De son côté, M.Marius SAYA-MABA, au nom de la Représentante de la FAO en République du Congo a déclaré que ce projet pour cette institution onusienne, rentre dans le compte du programme FAO FLEGT d’une durée de six ans, prenant la suite du programme UE FLEGT, prévoyant de financer les projets pertinents des institutions gouvernementales engagées dans le processus APV-FLEGT. L’objectif étant d’améliorer la gouvernance forestière de ces pays par l’amélioration des cadres légaux. A cet effet, il a relevé que le Congo étant considéré comme pays fortement engagé dans ce processus, bénéficie de l’appui de la FAO .Dans ce contexte, le Ministère de l’Economie Forestière, du Développement Durable et de l’Environnement avait signé le 14 juin 2016, avec la FAO une LOA d’une durée de 12 mois pour ce projet en lancement.

Mme Alessandra de la Délégation de l’Union Européenne en République du Congo, chargée de programmes Gouvernance forestière, conservation nature, dans son mot de circonstance a félicité le Congo pour son fort engagement dans le processus APV-FLEGT avec d’ores et déjà, le développement des instruments de contrôle tels que la fiche de contrôle de la légalité et la mise en place du Système Informatique de Vérification de la Légalité(SIVL) avec une qualité du logiciel jugée aujourd’hui satisfaisante.
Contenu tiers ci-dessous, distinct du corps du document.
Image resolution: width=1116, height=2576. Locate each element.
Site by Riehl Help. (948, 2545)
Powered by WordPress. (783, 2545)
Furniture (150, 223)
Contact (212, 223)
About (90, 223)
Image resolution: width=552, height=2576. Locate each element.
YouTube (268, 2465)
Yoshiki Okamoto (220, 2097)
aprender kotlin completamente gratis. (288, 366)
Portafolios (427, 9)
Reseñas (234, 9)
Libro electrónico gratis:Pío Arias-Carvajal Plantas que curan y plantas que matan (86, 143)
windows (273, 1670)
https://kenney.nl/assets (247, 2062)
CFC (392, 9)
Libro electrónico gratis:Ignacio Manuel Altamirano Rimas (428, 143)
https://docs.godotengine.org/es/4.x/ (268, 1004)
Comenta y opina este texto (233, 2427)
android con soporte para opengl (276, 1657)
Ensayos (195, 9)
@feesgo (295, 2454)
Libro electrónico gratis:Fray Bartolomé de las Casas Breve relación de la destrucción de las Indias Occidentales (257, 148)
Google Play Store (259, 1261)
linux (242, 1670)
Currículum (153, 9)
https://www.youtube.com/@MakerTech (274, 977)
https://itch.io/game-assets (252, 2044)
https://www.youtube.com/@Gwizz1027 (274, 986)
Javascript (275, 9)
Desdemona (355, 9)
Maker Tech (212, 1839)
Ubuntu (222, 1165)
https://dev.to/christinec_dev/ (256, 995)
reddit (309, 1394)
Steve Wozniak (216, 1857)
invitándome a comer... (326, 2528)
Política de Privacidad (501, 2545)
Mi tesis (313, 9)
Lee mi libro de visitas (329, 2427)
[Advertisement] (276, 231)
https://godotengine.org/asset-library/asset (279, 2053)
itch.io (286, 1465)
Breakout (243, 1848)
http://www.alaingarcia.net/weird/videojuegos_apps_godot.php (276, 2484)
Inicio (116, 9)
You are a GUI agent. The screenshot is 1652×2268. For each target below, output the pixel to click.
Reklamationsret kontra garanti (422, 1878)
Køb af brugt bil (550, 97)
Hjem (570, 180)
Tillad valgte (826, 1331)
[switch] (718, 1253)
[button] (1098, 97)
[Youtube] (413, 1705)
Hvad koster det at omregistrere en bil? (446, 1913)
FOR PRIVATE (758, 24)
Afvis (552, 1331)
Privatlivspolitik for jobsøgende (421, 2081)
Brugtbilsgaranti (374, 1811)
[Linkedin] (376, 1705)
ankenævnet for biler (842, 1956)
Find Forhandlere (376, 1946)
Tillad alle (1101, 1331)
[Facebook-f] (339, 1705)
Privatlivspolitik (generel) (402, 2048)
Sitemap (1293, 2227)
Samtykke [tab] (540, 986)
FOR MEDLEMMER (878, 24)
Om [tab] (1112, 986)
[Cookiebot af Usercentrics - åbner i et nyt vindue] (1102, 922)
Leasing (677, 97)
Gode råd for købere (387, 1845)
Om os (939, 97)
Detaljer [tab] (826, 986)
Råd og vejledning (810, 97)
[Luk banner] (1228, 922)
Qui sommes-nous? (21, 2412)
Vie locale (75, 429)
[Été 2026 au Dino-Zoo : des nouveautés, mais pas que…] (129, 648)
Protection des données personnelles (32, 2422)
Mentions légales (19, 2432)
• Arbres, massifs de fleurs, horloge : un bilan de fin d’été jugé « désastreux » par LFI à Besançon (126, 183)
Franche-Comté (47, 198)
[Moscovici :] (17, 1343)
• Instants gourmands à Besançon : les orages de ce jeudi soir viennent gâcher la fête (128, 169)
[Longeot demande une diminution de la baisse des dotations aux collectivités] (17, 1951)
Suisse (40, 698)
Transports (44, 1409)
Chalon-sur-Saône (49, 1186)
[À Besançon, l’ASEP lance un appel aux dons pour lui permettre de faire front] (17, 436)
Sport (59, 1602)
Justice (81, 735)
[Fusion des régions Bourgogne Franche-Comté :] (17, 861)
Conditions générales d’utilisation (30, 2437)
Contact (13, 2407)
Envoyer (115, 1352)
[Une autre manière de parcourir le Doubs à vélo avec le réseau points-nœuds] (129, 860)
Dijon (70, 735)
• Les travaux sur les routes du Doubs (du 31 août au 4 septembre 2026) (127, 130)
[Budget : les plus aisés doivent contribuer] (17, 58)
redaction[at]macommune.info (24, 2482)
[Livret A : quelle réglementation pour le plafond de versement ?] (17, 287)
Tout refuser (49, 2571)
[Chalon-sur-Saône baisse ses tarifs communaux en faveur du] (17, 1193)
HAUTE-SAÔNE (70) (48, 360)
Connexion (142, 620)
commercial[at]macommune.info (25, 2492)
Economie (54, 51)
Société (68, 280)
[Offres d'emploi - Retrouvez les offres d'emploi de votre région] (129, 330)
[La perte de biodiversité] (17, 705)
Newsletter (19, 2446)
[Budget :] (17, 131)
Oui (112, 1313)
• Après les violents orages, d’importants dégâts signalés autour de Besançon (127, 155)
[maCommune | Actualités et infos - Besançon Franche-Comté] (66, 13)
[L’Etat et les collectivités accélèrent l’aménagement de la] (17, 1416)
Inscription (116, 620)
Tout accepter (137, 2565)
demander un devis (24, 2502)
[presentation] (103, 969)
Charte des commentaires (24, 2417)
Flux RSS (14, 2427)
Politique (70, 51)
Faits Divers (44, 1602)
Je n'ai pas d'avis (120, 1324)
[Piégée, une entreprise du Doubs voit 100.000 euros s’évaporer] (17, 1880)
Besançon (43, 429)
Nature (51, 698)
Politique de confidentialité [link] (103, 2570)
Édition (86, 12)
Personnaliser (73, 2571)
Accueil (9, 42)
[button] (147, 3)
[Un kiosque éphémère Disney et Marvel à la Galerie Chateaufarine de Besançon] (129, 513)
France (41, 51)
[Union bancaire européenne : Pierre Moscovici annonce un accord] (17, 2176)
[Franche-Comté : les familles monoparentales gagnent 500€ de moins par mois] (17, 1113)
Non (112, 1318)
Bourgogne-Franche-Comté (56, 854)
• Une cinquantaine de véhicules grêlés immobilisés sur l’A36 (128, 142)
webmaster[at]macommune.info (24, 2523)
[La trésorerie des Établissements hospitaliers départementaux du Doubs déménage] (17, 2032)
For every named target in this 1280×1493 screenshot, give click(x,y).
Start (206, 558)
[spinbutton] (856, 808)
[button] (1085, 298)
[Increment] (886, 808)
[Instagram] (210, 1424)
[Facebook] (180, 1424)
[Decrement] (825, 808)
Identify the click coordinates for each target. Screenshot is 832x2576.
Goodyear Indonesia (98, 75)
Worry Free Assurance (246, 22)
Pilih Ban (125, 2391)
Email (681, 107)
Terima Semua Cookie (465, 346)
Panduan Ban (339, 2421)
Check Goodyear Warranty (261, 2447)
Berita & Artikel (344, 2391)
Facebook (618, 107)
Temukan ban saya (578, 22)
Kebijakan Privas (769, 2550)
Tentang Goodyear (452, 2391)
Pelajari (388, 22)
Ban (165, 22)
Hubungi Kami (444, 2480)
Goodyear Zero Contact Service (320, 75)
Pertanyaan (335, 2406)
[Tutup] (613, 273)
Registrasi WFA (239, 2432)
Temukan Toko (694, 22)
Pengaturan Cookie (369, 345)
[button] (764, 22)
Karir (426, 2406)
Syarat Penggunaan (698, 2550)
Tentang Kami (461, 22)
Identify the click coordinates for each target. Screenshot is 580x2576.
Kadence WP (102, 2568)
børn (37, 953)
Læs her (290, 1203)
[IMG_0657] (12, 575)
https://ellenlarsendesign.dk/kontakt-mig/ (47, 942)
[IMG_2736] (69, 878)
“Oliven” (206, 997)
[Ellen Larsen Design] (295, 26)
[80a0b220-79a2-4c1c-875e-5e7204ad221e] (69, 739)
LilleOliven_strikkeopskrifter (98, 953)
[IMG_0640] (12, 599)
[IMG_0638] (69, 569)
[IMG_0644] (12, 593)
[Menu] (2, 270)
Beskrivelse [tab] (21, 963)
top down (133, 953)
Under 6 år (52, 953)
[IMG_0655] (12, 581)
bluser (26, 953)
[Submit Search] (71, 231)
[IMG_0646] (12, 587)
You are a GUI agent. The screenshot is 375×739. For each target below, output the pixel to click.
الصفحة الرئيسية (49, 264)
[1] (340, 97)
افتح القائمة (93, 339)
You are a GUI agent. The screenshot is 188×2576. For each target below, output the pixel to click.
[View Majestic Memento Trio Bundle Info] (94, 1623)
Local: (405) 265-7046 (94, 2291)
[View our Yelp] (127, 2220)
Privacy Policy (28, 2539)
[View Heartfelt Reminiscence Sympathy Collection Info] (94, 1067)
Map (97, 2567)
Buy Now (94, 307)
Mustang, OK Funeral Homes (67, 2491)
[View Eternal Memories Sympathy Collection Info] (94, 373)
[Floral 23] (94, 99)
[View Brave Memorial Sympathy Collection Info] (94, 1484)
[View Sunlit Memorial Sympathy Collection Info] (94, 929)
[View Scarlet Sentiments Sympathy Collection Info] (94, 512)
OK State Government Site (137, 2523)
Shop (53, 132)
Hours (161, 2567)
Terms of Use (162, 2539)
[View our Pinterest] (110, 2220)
Ce manuel permettra à la cellule de la Légalité Forestière et de la Traçabilité «de trancher avec objectivité sur les éventuels cas de non-respect des indicateurs du référentiel FLGT constatés pendant les contrôles de vérification de la légalité » ,a ainsi relevé M. Pierre TATY, Directeur de Cabinet du Ministre de l’Economie Forestière du Développement Durable et de l’Environnement , avant de remercier la FAO et la Délégation de l’Union Européenne pour leur appui technique et financier dans ce processus.